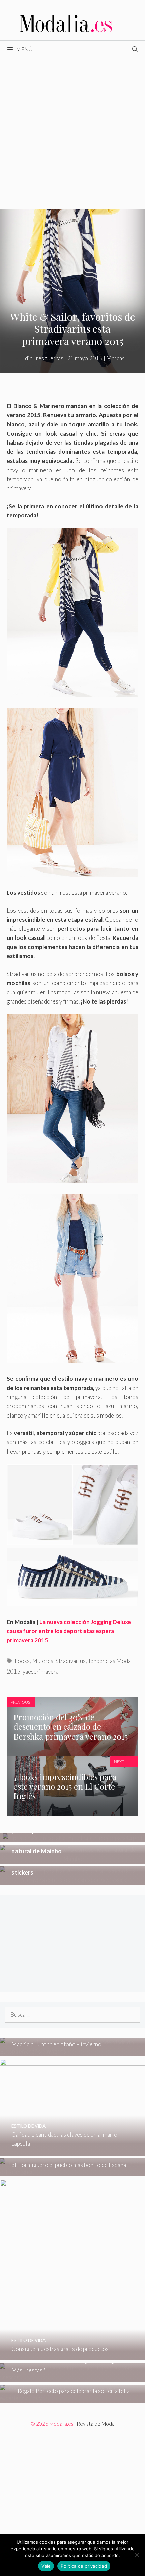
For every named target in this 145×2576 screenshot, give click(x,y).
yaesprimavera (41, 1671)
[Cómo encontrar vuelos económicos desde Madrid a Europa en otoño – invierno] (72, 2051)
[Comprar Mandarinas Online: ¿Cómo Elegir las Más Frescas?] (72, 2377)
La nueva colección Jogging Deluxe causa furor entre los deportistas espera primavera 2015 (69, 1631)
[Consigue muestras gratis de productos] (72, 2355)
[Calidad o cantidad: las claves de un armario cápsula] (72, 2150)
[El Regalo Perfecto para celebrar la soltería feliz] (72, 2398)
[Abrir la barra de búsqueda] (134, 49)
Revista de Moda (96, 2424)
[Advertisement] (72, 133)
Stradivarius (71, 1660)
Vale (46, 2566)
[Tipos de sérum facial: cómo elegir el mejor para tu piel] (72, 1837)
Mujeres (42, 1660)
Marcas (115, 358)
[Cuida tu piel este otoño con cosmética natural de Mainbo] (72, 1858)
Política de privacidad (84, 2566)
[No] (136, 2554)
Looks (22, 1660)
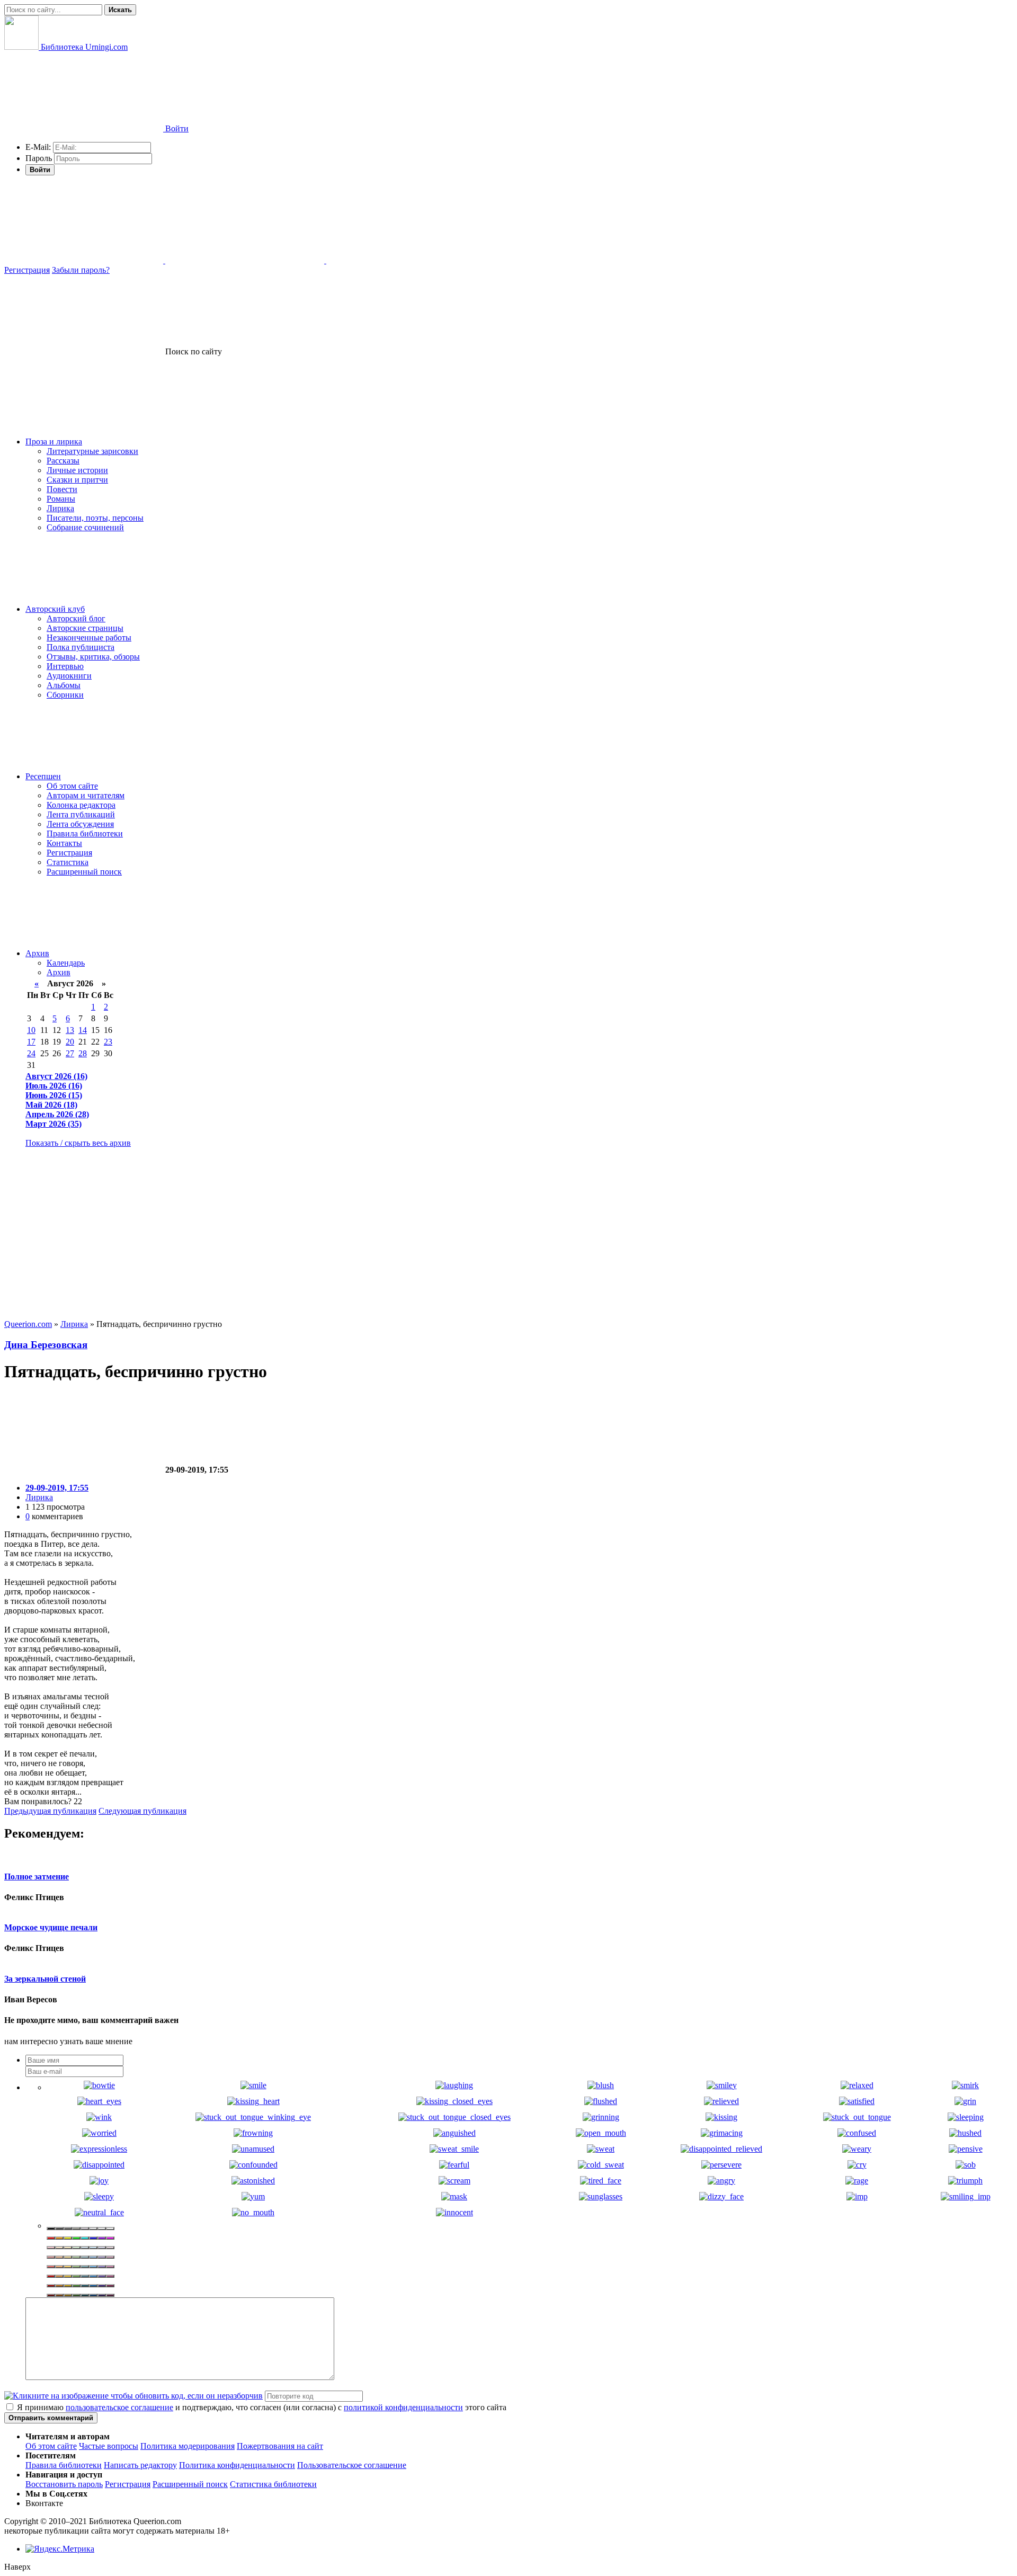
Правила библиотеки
==
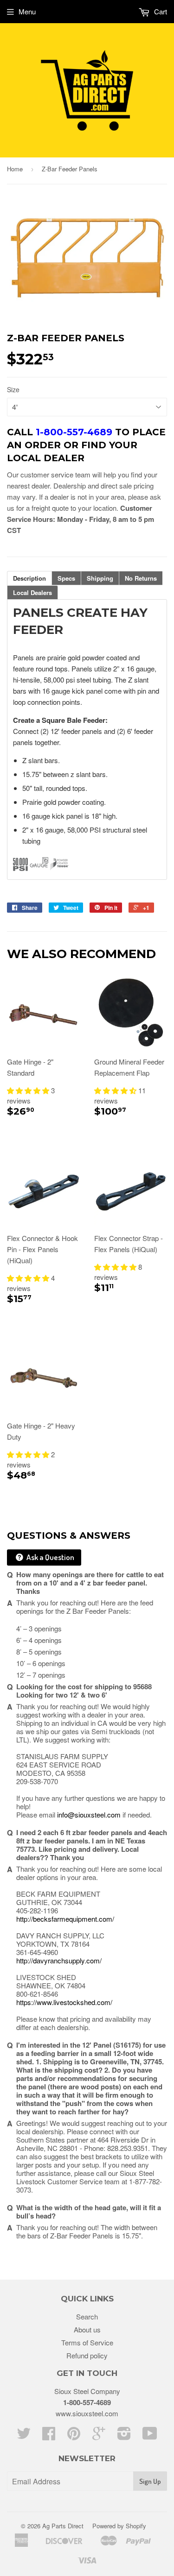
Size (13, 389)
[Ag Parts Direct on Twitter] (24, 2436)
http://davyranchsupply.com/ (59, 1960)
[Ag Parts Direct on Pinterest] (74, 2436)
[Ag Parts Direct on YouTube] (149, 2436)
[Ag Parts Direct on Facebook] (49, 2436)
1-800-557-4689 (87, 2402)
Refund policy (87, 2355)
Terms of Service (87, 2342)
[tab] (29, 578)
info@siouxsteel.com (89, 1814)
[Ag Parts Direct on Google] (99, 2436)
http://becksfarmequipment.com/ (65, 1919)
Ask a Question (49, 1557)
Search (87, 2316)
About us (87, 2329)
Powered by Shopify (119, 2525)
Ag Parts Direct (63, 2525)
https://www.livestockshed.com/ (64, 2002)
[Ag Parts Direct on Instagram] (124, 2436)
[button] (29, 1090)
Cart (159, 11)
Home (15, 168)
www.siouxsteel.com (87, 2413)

> [What is required]
Copy all lines from the data above that contain the word "piel".

> [Result below]
[Tipos de sérum facial: cómo elegir el mejor para tu piel] (72, 1837)
[Cuida tu piel este otoño con cosmética natural de Mainbo] (72, 1858)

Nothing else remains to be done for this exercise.